PreSales book recommendations
I was asked by another person in the broad Solutions Engineering/Architecture world about books I would recommend. He called me a season professional, which raises lots of questions about his assessment of me because no one is calling me that!
But my response is worth jotting down here, because I don't really have much in the presales space specifically. Honestly, a lot of the authors, bloggers or podcasters in the space feel inexperienced and a bit grifterish to me. And SE doesn't have any explicit skills that aren't present elsewhere; it's just a mad mix of value selling (which any good rep should be doing) with technical acumen. So the books I tend to recommend steer away from domain specificity; since most books follow the 80/20 rule (80% filler, 20% stuff you take away).

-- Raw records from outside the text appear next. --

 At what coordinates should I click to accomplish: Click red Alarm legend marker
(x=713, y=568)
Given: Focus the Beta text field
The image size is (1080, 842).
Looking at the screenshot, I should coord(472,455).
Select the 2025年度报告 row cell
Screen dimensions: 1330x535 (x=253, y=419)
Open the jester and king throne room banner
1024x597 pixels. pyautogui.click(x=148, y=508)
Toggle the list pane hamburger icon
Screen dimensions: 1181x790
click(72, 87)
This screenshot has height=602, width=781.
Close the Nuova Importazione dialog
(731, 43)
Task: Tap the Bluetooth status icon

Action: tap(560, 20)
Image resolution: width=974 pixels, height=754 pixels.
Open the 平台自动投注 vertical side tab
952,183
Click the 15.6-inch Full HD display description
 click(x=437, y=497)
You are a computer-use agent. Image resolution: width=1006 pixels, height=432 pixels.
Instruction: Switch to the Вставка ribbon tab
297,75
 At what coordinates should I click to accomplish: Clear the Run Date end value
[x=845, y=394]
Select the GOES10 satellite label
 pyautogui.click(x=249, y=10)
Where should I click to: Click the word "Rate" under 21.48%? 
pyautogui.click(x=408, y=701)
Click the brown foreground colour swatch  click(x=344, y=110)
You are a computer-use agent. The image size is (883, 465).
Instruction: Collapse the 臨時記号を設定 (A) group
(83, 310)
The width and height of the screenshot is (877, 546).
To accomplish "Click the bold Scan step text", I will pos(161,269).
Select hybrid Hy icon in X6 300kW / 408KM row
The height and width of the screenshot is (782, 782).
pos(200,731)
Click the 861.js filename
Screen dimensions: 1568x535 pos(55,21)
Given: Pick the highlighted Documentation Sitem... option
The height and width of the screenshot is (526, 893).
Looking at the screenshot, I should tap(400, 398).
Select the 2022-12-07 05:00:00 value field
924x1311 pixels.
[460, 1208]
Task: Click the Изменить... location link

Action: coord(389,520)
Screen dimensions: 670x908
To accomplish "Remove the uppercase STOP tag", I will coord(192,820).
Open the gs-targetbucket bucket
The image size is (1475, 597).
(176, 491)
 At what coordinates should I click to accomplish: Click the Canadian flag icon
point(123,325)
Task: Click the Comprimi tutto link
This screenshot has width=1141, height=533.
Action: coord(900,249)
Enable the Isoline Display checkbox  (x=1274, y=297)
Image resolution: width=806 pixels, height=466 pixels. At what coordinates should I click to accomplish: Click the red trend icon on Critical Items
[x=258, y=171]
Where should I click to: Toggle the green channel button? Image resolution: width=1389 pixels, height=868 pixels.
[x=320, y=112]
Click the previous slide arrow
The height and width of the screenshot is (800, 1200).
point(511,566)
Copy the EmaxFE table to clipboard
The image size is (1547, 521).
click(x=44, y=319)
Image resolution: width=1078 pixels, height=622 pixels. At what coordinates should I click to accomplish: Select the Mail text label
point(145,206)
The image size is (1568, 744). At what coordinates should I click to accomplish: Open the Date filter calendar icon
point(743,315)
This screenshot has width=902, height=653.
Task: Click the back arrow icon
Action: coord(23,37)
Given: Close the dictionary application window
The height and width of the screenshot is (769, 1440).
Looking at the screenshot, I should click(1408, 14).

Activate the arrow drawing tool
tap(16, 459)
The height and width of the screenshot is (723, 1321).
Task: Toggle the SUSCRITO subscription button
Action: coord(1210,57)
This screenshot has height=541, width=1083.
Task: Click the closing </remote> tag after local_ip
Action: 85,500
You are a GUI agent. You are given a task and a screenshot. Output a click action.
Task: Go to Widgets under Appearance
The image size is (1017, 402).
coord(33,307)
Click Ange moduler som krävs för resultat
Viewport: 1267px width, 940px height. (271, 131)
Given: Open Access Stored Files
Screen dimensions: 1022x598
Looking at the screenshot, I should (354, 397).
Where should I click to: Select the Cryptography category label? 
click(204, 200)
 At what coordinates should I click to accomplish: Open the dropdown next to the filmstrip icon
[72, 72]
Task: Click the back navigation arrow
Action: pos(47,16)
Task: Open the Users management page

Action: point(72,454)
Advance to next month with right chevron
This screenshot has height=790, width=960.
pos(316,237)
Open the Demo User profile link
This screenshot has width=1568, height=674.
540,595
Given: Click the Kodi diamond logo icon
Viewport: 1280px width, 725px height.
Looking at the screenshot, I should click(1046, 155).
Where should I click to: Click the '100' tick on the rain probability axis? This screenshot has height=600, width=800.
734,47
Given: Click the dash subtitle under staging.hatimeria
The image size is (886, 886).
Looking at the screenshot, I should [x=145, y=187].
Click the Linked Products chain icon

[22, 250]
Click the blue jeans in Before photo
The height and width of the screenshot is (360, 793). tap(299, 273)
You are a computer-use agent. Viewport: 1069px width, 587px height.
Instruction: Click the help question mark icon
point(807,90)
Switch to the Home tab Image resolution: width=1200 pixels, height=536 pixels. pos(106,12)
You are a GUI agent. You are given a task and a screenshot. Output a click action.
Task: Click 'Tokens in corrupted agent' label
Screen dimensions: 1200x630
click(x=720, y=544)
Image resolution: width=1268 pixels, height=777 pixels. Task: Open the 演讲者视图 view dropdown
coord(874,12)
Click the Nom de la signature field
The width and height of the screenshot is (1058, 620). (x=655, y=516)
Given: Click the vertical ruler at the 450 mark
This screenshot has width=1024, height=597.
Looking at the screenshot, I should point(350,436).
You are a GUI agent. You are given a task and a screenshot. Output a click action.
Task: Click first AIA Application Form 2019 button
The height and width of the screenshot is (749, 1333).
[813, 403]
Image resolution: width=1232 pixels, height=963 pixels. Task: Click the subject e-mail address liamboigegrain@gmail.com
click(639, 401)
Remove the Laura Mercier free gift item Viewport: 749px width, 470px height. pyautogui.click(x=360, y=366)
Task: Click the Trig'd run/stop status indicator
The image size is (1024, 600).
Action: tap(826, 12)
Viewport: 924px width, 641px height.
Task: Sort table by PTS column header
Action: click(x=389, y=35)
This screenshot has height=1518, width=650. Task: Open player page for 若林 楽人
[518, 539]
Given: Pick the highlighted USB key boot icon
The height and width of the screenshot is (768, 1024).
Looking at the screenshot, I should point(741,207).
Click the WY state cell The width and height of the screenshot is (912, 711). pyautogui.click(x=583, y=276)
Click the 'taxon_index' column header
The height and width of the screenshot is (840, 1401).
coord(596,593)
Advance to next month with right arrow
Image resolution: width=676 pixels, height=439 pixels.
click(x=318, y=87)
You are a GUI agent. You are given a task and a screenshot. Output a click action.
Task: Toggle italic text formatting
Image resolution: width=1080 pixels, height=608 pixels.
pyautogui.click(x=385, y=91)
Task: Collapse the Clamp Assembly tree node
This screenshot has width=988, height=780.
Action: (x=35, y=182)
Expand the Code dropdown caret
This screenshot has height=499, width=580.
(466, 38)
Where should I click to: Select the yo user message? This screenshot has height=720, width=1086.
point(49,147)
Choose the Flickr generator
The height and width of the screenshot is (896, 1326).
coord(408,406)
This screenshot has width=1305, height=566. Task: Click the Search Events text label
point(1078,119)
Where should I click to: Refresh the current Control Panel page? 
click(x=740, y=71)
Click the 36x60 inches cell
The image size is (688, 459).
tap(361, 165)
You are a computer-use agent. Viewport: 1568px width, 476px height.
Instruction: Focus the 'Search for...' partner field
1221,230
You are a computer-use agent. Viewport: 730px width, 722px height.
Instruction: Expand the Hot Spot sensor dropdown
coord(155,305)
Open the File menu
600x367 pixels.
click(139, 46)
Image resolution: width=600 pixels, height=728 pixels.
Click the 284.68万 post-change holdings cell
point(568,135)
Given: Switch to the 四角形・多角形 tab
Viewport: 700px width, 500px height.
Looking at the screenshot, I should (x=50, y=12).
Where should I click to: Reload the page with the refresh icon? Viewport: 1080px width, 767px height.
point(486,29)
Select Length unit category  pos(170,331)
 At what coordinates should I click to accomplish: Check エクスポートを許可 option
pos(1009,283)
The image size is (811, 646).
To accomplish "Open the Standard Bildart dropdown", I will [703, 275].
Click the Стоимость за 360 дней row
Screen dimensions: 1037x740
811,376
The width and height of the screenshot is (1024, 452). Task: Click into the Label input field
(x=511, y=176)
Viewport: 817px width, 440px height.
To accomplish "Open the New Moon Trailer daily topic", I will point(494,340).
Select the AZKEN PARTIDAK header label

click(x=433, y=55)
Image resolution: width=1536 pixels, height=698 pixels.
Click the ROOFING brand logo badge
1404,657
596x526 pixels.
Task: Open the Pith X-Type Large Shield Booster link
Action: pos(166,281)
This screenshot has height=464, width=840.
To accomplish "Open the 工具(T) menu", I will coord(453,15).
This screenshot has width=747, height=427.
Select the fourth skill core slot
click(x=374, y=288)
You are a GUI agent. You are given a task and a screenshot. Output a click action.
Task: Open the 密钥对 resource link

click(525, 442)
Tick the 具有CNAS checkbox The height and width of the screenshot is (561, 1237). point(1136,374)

Read enough of them and those pockets of 20% usefulness build up!
The 3 I'll recommend here:
- Growth Mindset by Carol Dweck
- Unleashed by Frances Frei
- Toyota Production System by Taiichi Ohno
The first is a great toolkit to get your mind into the right zone for growth, development and getting to the next level. That can mean a lot of things to a lot of people, but there's no disadvantage to being in a growth mindset in any situation.
A few years ago I had the pleasure of attending The Leadership Consortium, led by Frances Frei. Her book talks about leadership, and provides tools and frameworks to articulate leadership to different types of people. I've had an unusual number of occasions over the past few years to quote her and draw her helpful diagrams on whiteboards!
Finally, Toyota Production System is a weird one. But it talks about core techniques and concepts that are relevant to all walks of life, not just large scale manufacturing. At work, we brought the "muda" concept to the fore of how we think about things. It refers to wasted work, time-wasting or just "busy work." Ideally you don't have any of that, but in lieu of being absolutely perfect all of the time, simply being able to identify and call-out the issue is a good place to be. Similarly, it talks about things like baton-passing. Which means being able to pass good work to the next person, but also being able to halt the production line (which can be software, selling, childcare, anything!) when there's a big enough issue. I've spent a lot of time explaining that concept to folks in the guise of identifying when or where we should "hit the big red button" on something.
Anyway, I hope these prove helpful. At some point I'll collate most of the books I've read or am reading into a single place and have it as a menu item.